A dry riser is a system of valves and pipe work that enables the Fire Service to pump water up to the upper floors of a building.

 

It is needed:

  • In a building with floors more than eighteen metres above the ground

  • In lower level buildings where there are large distances from entrances.

 

The need for a dry riser is established during a fire risk assessment; if it is necessary, the Fire Service must be called in to ascertain the exact requirements for the fitting.

 

All dry risers must comply with BS9990/2006; if they do not, your insurance may be invalidated.

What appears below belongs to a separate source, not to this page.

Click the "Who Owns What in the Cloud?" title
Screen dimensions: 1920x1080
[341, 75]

Dry risers need two tests:

  • 6 Month Visual Inspection
    • This checks:
      • All valves open and close
      • All outlet washers
      • The blank caps and chains for damage or if they are missing
      • All hand-wheels are undamaged and in place
      • Landing outlets are free moving and unbroken
      • For corrosion of the inlet cabinet and door
      • The inlet breeching valve springs and rubbers are free to move and in good condition
      • The cabinet glass
      • All required signage is present, correct and clear to see
    • Should any damages be reported or missing equipment noticed, our team will fix and replace them.
  • Annual Pressure Testing
    • This requires:
      • Connecting the inlet to a pump and water supply
      • Completely charging the system with water to a pressure of 10 bar, measured at the inlet for at least 15 minutes
    • During this process, checks are made for:
      • Any leakage of water at any joints or landing valves
    • In the event of a failure, a retest is required.

 

Dry risers must be installed to have fire engine access within 18 metres of the inlet box; they must be housed inside a fire resistant shaft, which is usually found underneath the staircase of a fire exit, in commercial properties.

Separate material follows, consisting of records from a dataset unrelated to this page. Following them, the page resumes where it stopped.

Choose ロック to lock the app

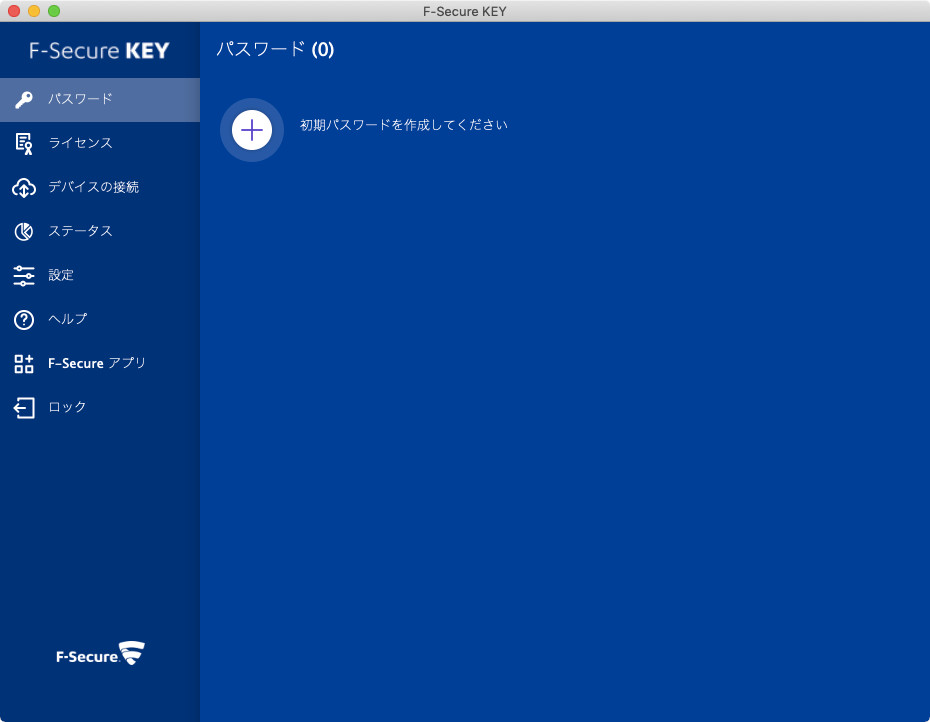click(x=67, y=407)
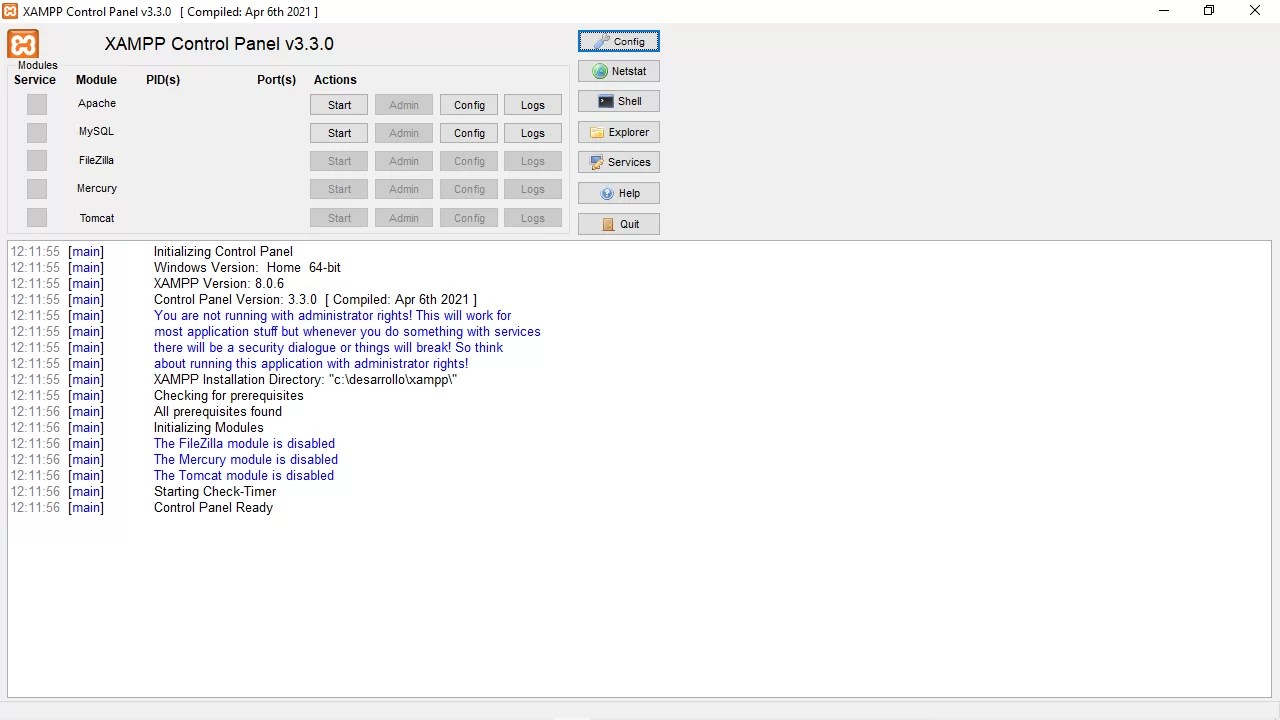This screenshot has width=1280, height=720.
Task: Open the main Config settings
Action: [618, 41]
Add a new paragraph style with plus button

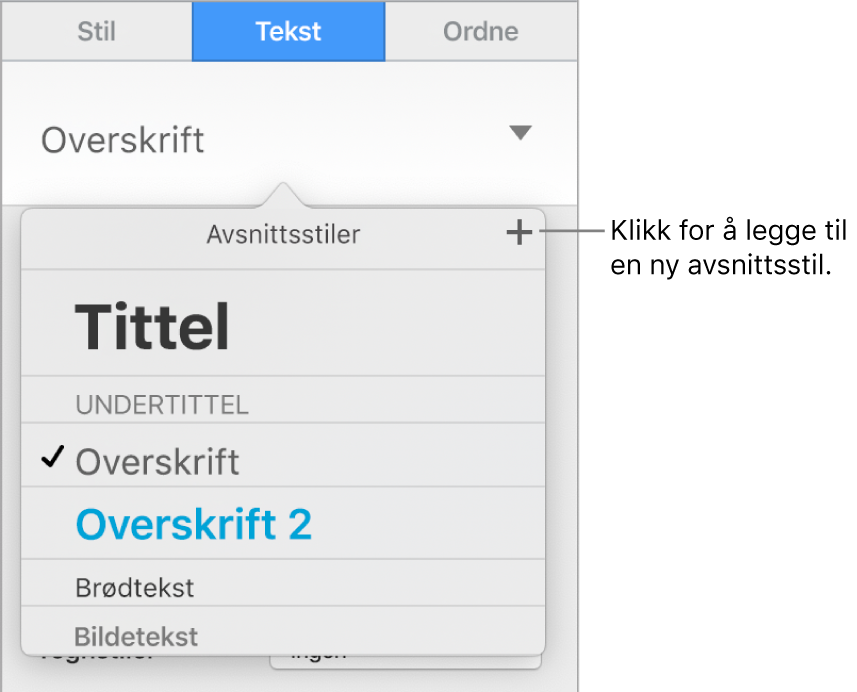(518, 234)
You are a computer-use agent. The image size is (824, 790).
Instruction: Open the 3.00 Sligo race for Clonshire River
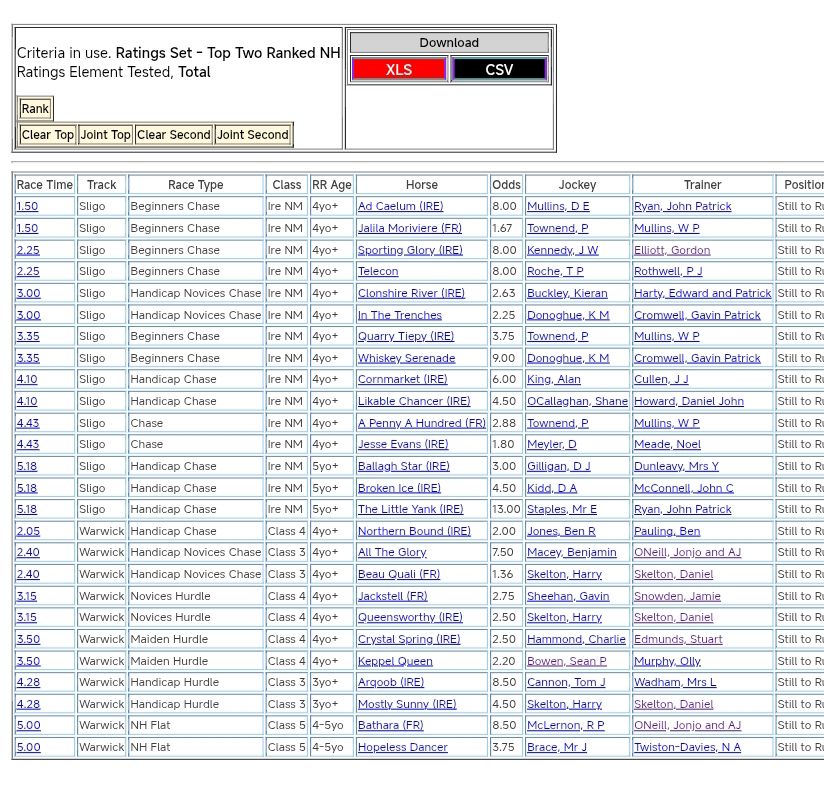click(x=28, y=294)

Sprinklers are very straightforward in design and operation, even in the most sophisticated of systems. Statistics show that 99% of fires can be controlled by automatic sprinkler systems and 60% of these fires will only need four sprinkler heads to do so. In case of fire, losses from fire in a sprinkler-protected builidng are estimated to be 1:10 to an unprotected building.

 

They need:

  • A water supply, usually connected to the town water mains in the street
    • Or
  • A water tank and pump or similar self-contained water source

 

These all are connected to a series of pipes, feeding water to the sprinkler heads, which are strategically placed throughout the protected area.

 

Our professional team can carry out inspections on your sprinklers to ensure protection in case of fire. Our inspection involves:

  • Operating the control valves
  • Testing tamper switches
  • Ensuring local and electronic alarms function properly
  • Testing valves to ensure the operation of flow switches
  • Performing a flow test on the system or pumps
  • Inspecting the sprinkler heads for:
    • Rating
    • Damage
    • Obstructions
    • Corrosion
  • Testing water flow and the operation of fire and jockey pumps
  • Trip testing dry-pipe, pre-action and deluge valves as needed
  • Inspecting gravity tanks, reservoirs and pressure tanks
  • Replacing rubber seals on valve sets

We will produce you with a detailed report on what we have inspected and what maintenance we have taken out, if needed.